Remember that the power of threading lies in the fact that each separate thread has its own processor. However, a thread's processor will probably not be a separate *physical* processor because there will probably not be enough physical processors to go around for the number of threads you need to run simultaneously, and so therefore the OS emulates multiple processors using time allocations on the main processors.
In the code you have shown us, you have two threads - the main thread T1 and a delegated thread T2 which you want to do the donkey work. When you use a short sleep, T1 is not giving T2 enough time to receive the incoming data before T1 terminates T2 and reads the number of bytes that T2 has received.
The problem lies in the design of your program. At line 27, if done == false, then it is most likely that all the data will not have been received, and you terminate T2. If done is true, then the data has been received (hopefully) and you do not terminate T2.
I understand that the overall design of your program is meant only for learning purposes, but the design is poor. I think your design would be much neater if it used a semaphore class to start and stop the threads when required. Or, you may even be able to have T2 stop T1 while it receives the data, then start it again after.
Also, rather than interacting directly with any OS socket API, you will be much better off in the long run if you invest some time into learning how to use a good network programming library such as...

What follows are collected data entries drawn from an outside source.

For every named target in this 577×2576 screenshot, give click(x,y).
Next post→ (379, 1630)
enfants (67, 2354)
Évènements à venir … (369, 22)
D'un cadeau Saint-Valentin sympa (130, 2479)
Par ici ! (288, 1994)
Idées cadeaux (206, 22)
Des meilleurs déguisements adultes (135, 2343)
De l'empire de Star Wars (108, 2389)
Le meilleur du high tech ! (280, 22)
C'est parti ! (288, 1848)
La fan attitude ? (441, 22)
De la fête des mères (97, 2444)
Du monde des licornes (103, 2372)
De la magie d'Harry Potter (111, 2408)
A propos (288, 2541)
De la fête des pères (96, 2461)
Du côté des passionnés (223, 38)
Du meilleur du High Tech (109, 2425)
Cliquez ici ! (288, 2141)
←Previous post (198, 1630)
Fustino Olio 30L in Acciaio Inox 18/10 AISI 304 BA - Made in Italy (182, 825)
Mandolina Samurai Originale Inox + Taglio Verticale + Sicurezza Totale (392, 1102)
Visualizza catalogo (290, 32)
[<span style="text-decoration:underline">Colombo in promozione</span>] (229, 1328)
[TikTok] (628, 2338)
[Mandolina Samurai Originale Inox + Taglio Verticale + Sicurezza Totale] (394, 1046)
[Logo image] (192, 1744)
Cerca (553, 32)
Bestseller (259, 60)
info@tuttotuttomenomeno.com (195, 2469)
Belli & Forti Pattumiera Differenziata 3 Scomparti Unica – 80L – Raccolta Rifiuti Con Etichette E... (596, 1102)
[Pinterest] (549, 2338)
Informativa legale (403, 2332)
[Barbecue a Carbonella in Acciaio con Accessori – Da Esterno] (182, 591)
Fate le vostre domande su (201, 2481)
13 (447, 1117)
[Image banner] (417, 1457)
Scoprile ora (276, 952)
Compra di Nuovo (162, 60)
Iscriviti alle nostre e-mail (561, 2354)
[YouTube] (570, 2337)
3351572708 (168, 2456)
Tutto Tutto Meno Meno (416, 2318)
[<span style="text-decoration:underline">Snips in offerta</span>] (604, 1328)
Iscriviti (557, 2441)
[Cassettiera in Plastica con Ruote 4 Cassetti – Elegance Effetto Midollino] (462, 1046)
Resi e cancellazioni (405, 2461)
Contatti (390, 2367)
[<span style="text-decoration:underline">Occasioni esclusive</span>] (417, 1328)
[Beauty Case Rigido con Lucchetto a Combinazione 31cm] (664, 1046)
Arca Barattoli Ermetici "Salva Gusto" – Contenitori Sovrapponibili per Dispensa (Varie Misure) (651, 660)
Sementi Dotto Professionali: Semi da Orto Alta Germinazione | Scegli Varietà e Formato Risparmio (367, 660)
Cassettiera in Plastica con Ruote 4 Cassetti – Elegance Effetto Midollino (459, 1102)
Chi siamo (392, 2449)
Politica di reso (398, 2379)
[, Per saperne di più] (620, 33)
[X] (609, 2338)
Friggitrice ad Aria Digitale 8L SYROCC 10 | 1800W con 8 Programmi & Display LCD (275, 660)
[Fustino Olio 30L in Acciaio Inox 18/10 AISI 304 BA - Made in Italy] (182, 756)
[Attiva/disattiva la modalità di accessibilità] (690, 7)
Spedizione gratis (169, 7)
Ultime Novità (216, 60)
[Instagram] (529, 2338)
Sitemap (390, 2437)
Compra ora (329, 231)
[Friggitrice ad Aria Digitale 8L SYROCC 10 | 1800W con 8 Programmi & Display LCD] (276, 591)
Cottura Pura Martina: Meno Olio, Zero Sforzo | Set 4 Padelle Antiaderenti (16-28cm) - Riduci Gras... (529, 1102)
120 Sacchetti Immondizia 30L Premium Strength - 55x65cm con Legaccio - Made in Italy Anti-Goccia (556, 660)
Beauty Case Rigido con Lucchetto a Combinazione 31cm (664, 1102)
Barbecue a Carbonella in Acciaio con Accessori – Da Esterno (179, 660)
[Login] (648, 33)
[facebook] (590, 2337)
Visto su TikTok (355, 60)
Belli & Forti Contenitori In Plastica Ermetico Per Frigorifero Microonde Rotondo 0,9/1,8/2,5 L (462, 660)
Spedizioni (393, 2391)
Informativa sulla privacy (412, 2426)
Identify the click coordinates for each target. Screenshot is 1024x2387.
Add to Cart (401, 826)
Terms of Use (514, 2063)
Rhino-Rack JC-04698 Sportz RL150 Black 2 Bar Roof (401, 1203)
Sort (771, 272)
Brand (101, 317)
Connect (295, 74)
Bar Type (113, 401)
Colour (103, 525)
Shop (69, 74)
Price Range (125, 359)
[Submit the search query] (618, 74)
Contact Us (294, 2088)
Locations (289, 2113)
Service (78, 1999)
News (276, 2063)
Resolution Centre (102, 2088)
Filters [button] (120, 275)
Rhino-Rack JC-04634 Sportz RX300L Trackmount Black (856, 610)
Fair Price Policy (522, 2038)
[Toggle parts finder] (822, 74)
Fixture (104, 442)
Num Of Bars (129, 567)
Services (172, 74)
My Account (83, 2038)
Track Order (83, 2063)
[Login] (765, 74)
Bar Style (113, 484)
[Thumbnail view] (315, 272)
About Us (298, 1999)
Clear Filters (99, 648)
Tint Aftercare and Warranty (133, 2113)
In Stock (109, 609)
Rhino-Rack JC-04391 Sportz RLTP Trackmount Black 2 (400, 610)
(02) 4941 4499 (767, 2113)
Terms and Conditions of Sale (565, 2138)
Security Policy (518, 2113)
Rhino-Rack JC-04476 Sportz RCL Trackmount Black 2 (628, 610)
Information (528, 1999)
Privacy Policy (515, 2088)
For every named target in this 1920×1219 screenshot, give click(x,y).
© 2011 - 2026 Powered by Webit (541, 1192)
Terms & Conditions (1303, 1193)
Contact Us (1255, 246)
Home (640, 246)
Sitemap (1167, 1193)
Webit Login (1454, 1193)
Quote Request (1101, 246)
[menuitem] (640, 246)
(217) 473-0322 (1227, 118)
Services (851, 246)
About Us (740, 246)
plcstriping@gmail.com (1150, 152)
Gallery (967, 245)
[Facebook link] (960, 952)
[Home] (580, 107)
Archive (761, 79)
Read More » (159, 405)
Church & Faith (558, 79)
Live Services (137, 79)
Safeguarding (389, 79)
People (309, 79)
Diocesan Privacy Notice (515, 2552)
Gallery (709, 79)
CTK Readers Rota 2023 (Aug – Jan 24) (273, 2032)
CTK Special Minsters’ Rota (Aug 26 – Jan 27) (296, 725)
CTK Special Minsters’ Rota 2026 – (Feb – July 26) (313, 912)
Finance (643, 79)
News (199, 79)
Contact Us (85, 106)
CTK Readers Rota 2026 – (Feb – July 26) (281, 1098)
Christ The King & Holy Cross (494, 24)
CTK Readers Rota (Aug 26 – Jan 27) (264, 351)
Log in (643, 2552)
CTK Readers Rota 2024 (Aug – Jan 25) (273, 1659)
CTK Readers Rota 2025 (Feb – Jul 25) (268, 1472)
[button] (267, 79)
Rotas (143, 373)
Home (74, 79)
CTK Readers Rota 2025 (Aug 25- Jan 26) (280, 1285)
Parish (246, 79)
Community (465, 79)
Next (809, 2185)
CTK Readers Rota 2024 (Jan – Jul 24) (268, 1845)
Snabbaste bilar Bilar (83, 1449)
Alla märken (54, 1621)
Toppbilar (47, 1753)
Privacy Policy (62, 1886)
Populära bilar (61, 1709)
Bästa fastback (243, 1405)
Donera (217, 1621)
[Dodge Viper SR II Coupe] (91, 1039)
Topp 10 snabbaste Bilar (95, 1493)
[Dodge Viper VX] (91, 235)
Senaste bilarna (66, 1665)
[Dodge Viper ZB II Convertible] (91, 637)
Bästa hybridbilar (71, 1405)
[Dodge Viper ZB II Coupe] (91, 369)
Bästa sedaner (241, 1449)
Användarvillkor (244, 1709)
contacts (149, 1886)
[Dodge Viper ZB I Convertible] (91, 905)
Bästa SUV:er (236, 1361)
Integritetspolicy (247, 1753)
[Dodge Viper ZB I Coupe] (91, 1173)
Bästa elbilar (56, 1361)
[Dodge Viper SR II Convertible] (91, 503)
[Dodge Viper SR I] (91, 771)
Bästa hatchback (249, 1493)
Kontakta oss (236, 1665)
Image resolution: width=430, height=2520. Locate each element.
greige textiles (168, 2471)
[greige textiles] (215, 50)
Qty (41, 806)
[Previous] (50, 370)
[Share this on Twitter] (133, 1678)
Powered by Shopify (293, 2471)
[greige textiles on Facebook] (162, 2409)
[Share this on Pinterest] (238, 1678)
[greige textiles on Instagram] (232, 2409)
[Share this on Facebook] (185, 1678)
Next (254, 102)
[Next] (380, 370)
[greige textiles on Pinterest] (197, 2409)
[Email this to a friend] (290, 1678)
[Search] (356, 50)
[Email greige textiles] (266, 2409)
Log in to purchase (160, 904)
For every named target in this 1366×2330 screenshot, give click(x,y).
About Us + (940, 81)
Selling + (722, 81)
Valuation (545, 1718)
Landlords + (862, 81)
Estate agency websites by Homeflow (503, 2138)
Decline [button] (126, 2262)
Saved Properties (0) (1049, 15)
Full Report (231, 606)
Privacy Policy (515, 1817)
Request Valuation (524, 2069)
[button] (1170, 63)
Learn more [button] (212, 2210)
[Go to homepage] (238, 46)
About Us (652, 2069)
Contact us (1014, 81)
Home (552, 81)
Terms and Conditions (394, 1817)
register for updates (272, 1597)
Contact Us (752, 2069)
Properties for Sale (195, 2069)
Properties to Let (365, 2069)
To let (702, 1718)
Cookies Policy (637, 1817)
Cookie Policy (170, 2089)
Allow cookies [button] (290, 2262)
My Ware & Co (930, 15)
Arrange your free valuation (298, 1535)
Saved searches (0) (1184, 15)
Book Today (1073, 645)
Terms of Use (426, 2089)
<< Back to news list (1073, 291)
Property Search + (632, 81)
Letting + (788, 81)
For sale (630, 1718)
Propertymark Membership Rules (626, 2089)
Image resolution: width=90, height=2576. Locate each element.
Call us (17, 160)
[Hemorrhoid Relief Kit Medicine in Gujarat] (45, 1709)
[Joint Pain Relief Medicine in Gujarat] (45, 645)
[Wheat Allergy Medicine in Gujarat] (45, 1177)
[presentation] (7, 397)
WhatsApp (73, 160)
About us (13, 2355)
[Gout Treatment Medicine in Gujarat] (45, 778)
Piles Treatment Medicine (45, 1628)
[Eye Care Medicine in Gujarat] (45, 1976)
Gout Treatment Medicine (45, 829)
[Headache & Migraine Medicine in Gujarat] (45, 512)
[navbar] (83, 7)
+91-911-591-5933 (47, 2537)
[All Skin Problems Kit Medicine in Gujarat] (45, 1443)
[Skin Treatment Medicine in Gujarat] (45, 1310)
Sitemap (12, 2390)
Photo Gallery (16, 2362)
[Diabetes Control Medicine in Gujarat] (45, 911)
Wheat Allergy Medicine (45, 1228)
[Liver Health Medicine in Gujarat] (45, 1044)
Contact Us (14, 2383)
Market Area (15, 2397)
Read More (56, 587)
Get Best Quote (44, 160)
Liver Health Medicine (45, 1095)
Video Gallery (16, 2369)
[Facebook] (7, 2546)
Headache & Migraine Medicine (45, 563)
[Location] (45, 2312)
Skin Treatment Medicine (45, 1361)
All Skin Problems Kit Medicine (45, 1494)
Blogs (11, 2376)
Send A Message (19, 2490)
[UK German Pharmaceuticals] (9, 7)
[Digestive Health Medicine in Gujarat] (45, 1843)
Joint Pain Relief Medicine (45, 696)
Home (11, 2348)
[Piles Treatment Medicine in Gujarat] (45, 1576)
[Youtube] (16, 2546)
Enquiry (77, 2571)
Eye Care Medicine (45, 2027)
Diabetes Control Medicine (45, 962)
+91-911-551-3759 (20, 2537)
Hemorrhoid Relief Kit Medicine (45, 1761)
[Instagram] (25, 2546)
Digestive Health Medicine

http://www.cs.wustl.edu/~schmidt/ACE.html
Learning how to use this library will allow you to concentrate on networking, and you can almost forget about all the frustrating idiosyncrasies of all the different OS socket API's. There are also many other classes including threads and semaphores.
Back to your problem. Bearing in mind that threads execute concurrently, consider the following scenario...
(1) T1 starts T2 and delegates T2 to receive 520 bytes.
(2) T1 continues on to the while loop, and T2 begins receiving data, done == false.
(3) T1 reaches the if-statement and reads the value of done, finds it false because T2 is still receiving, and terminates T2 before it is "done".
(4) So now T2 has received 520 minus n bytes, and T1 has reached the point where it reads the value of ret_length.
So if T1 waits long enough (with a longer sleep), then it will find out about all the bytes sent. But if T1 does not sleep for long enough, then it will only know about the number of bytes that T2 has actually received.
Dave